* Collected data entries
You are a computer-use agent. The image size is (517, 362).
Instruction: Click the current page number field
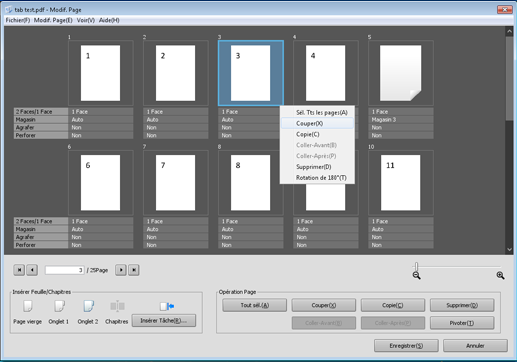click(x=65, y=270)
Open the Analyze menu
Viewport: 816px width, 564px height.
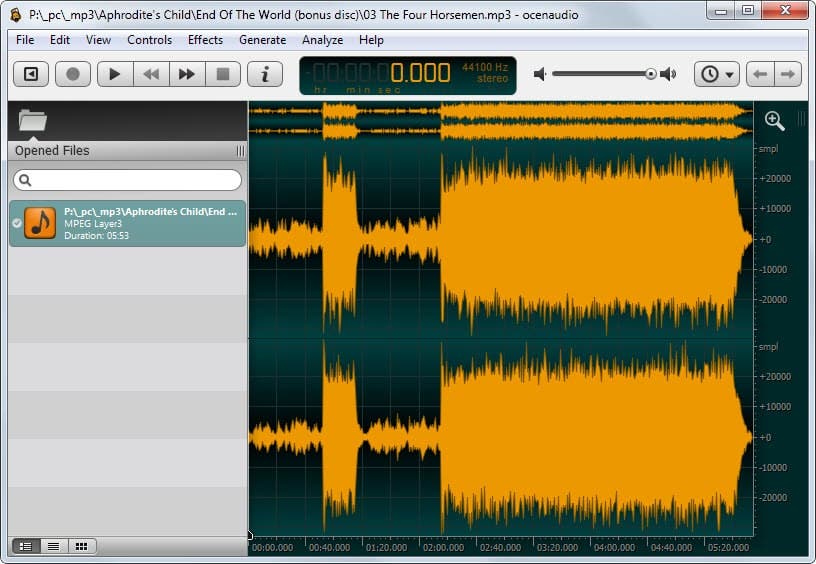point(322,40)
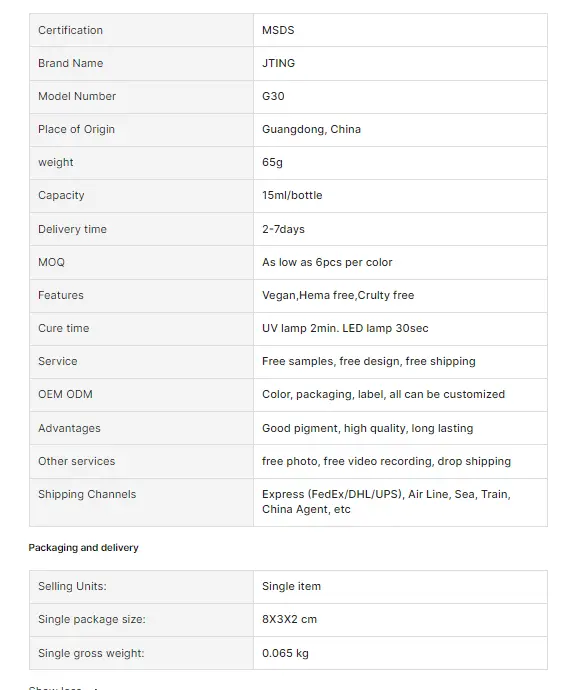Click the Express FedEx/DHL/UPS shipping channels text
The width and height of the screenshot is (579, 690).
(386, 502)
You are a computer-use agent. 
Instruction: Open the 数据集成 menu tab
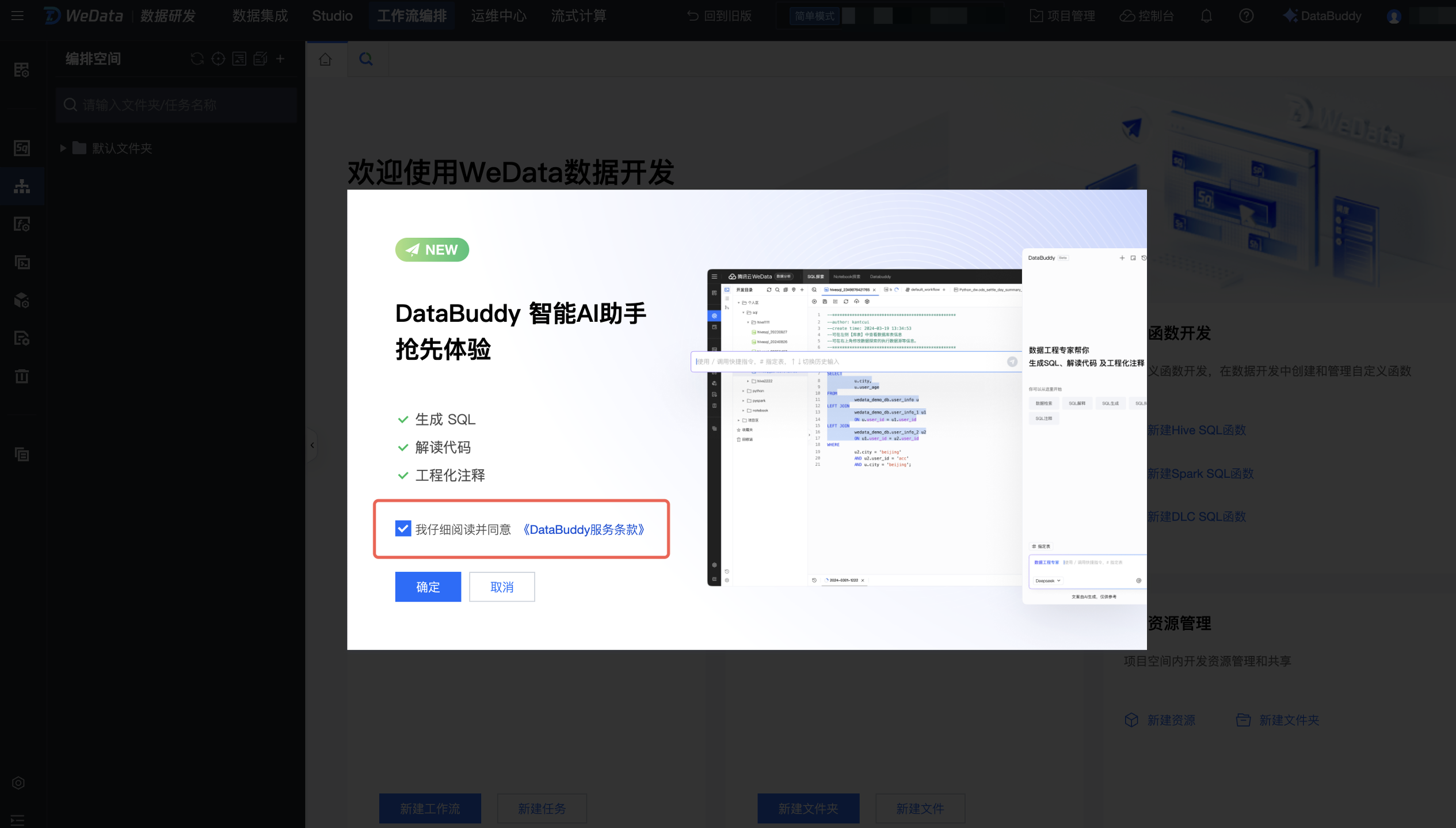tap(260, 16)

* DIRECTIONS
Retype the lines starting with the one that holds "Instruction: Click the" and ending with the last line of the data above, both included; skip the pictures.

* RESPONSE
Instruction: Click the current page number field
click(x=65, y=270)
Open the Analyze menu
Viewport: 816px width, 564px height.
point(322,40)
Click the Express FedEx/DHL/UPS shipping channels text
The width and height of the screenshot is (579, 690).
(386, 502)
You are a computer-use agent. 
Instruction: Open the 数据集成 menu tab
tap(260, 16)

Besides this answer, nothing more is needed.